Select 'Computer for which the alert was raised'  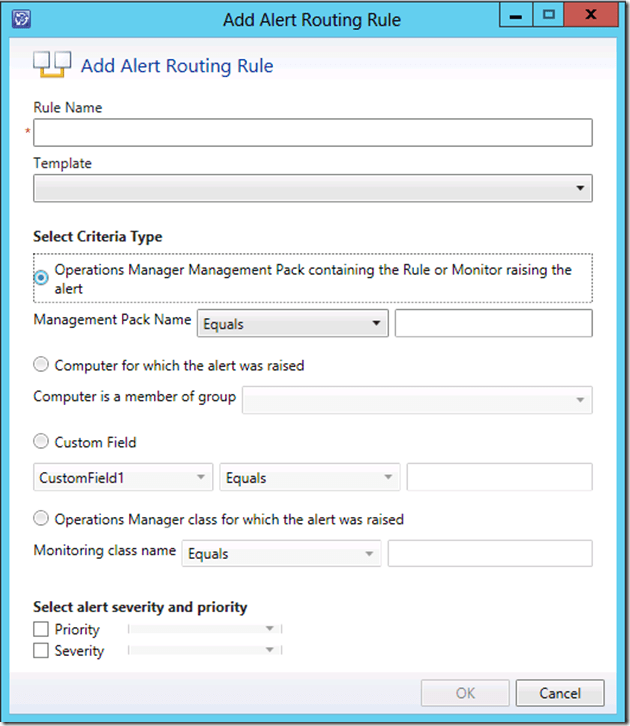(42, 366)
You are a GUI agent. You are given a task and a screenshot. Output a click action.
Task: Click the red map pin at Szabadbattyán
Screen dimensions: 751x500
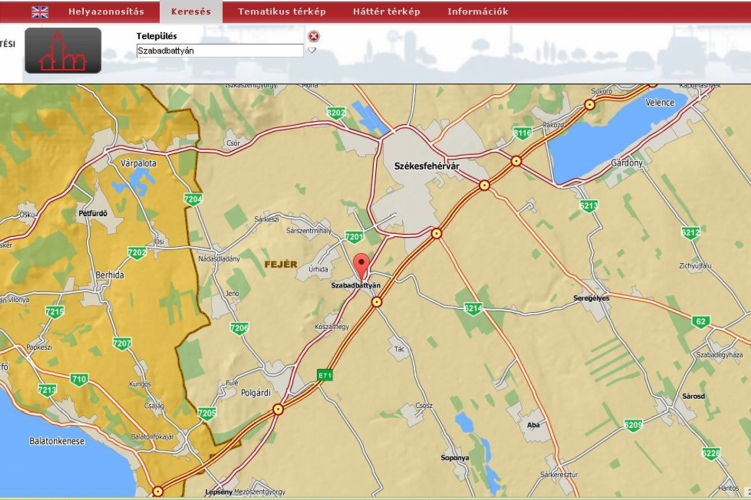(x=362, y=266)
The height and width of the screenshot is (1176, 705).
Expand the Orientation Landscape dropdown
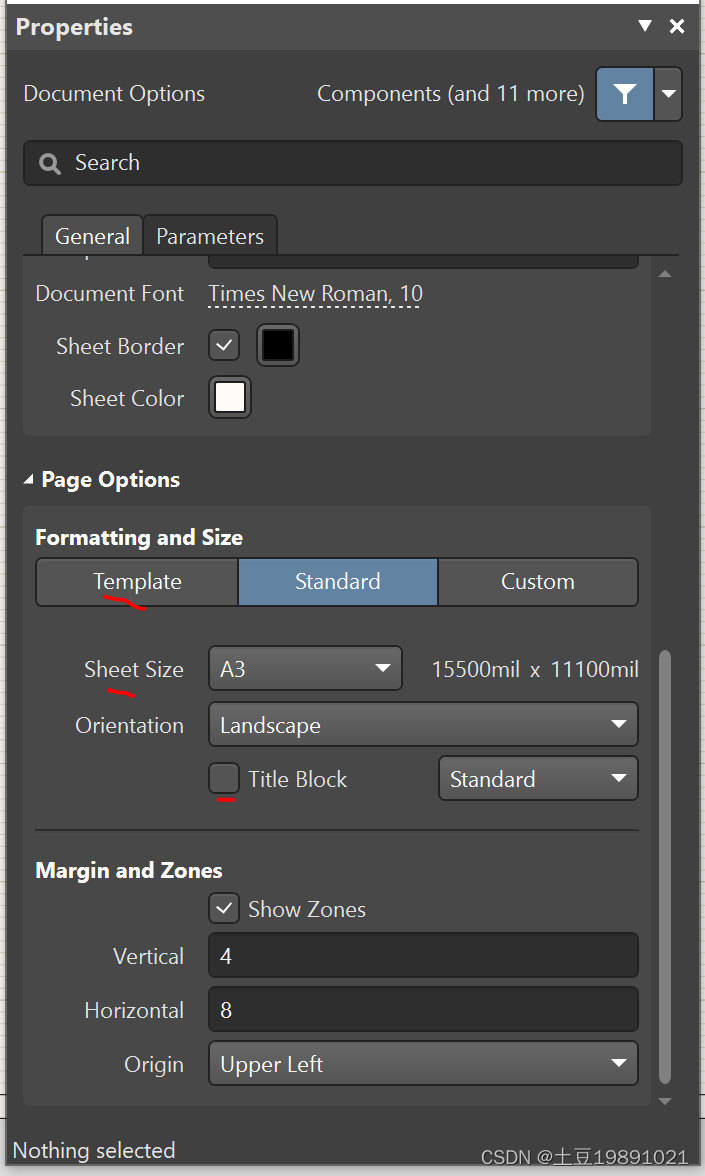(423, 725)
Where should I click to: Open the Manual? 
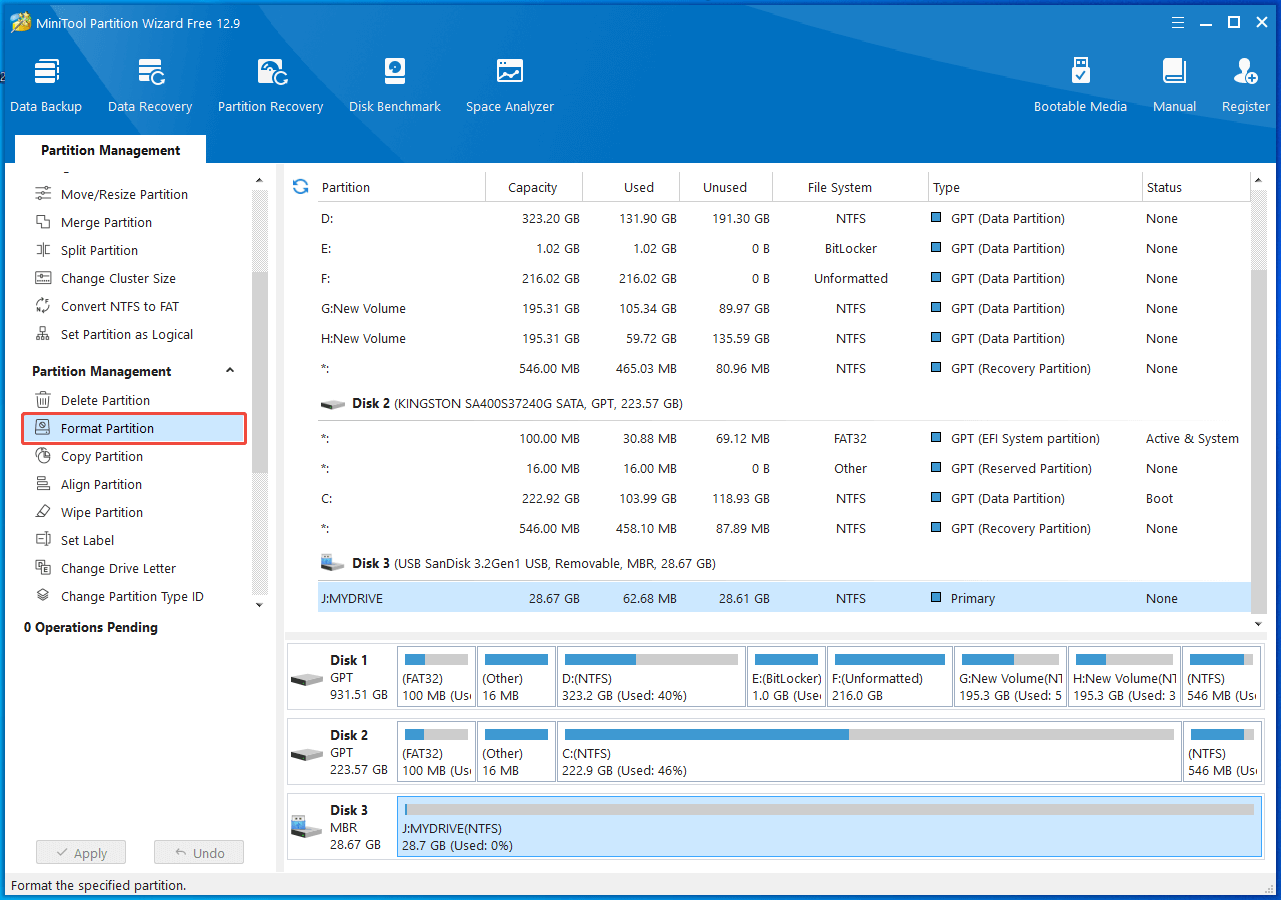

EXERCISE PROMPT
Within the records, tally every line that contains the word "screenshot". Only the resulting number should be given.

COMPLETED EXERCISE
2